Crashed 1966 Ford Mustang Shelby GT350 Fastback Tribute Car Hits eBay

The bids as of this writing have topped out at $50,000, but is it really worth it?

byChris Chin|
For Sale photo

One person's trash can always be another person's treasure, as is the case with one of the most recent eBay ads to surface. It features a 1966 Ford Mustang Fastback which, unfortunately, is in a rather sad state after a collision extensively damaged both the front- and rear-end of the vehicle.

At first glance, the for-sale 1966 Ford Mustang appears to be a true Shelby GT350, which would’ve likely saddened many a Mustang or Shelby fan. But after sifting through the details of the eBay ad, the powers of the internet and the hugely active fanbases contacted the seller to reveal that this specific car is not an official GT350 example, but rather a near fool-proof tribute model.

Damage and faux history aside, it looks like it was a very solid replica. From the Shelby GT350 alloys, the engine’s air filter housing, the interior exterior color theme, even down to the Shelby side-sill kick plates and the Shelby placards, which all look factory. When the VIN number was shared and found to be off a Mustang that wasn't a true Shelby, the seller later updated the ad to say that this car thankfully is not one of the few genuine and revered GT350s out there.

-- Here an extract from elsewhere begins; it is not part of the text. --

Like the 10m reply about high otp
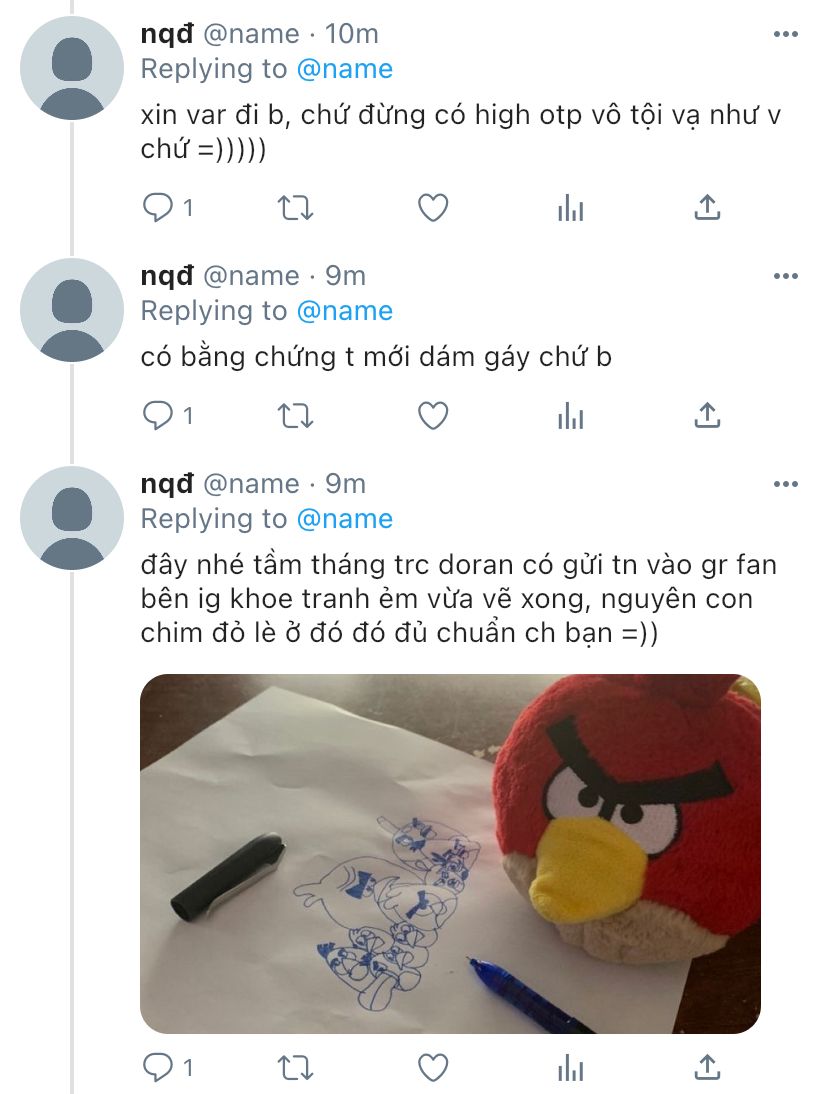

Despite its unofficial status, the eBay ad as of this writing has accumulated over 70 bids, topping out at $50,000. That seems like a steep asking price for something that isn’t the real thing and with this much damage.

Additionally, the seller confirmed that this ’66 Fastback comes with the 289 cubic-inch—or 4.7-liter—Windsor V8 coupled to a three-speed automatic. What isn't clear is if this tribute car has the full-fledged Shelby-modified 289 cu in V8 or if it’s the standard “HiPo” version from the Mustang Fastback of that year.

Knowing how active the Ford Mustang and Shelby communities are, there is someone out there who'd undoubtedly be willing to take this car on as a restoration project to restore it to its former glory. But is it worthy of its auction price, despite not being a legitimate Shelby GT350 example?